Почему же Ушинский как бы разделяет знания психологии, физиологии с психологическим состоянием ребенка? А дело в том, что эти вещи действительно разные. Ушинский подходит к ребенку скорее и как педагог, и как глубокий психолог. Его прежде всего интересует личность ребенка во всей своей полнокровной целостности. Педагогические методы и педагогические средства применяются не к отдельным психическим качествам дитяти, а к такому ребенку, «каков он есть и действительности, со всеми его слабостями и во всем величии, со всеми его будничными, мелкими нуждами и со всеми его великими духовными требованиями. Воспитатель должен знать человека в семействе и в обществе, среди народа, среди человечества, и наедине со своей совестью, во всех возрастах, во всех положениях, в радости и горе, в величии и унижении, и в избытке сил и болезни, среди неограниченных надежд и на одре смерти, когда слово человеческого утешения уже бессильно. Он должен знать побудительные причины самых грязных и самых высоких деяний, историю зарождения преступных и великих мыслей, историю развития всякой страсти и всякого характера. Тогда только он будет в состоянии почерпать в самой природе человека средства воспитательного влияния,— а средства эти громадны!»

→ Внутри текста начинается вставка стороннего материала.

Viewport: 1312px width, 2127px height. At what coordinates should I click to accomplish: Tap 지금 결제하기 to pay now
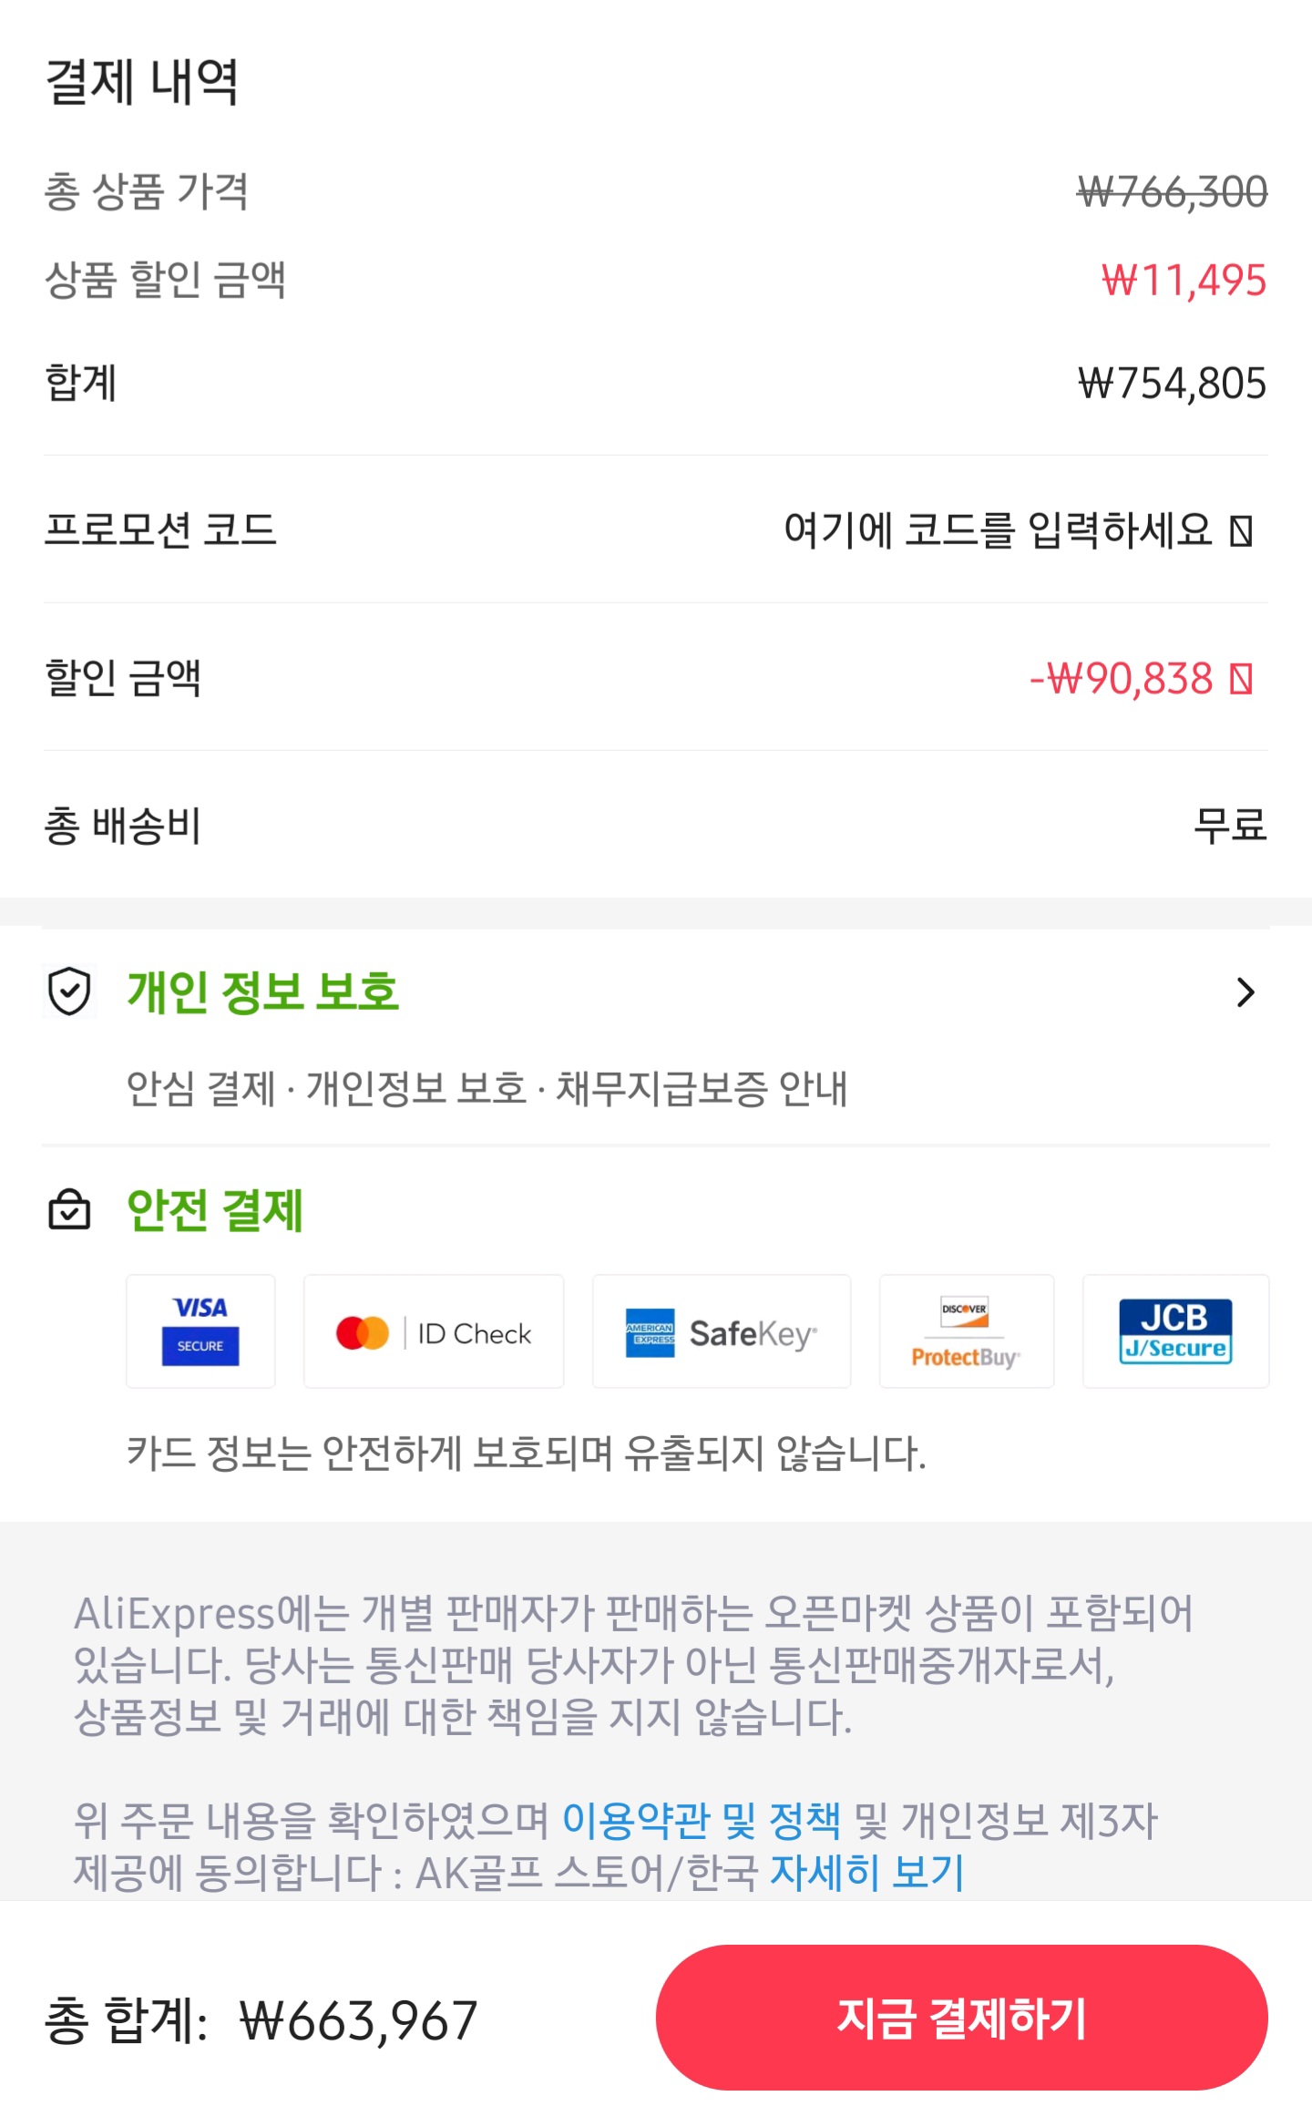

Проблема средств и факторов воспитания волновала педагогов на протяжении многих веков. Она актуальна и по сей день.
И все-таки характеризовать точку зрения Ушинского по этому вопросу мы намерены не для того, чтобы отметить, что он в решении кардинальных педагогических проблем приблизился к марксистской концепции становления личности, что он превзошел в своих теоретических посылках других ученых, философов, психологов.
Это уже сделано в истории педагогики.
Постараемся избежать и преувеличений такого рода, что Ушинский проложил, говоря словами Писарева, новую дорогу человеческой мысли, «сделал такие открытия, от которых перевернулось вверх дном миросозерцание» многих поколений педагогов, а вслед за этим и многое изменилось в общественной жизни страны, народа, хотя такая оценка Ушинского была бы в какой-то мере и справедливой.
Обратим внимание читателя лишь на то, в какой мере актуально учение Ушинского для нас, насколько его теория современна, насколько разработанная им система средств и факторов воспитания не устарела в наши дни.
Итак, средства воспитания и развития, по Ушинскому, выводятся из самой природы ребенка, его деятельностной сущности, из той реальной окружающей среды, которая дает пищу для его ума, обогащает мир чувств, влияет на его становление.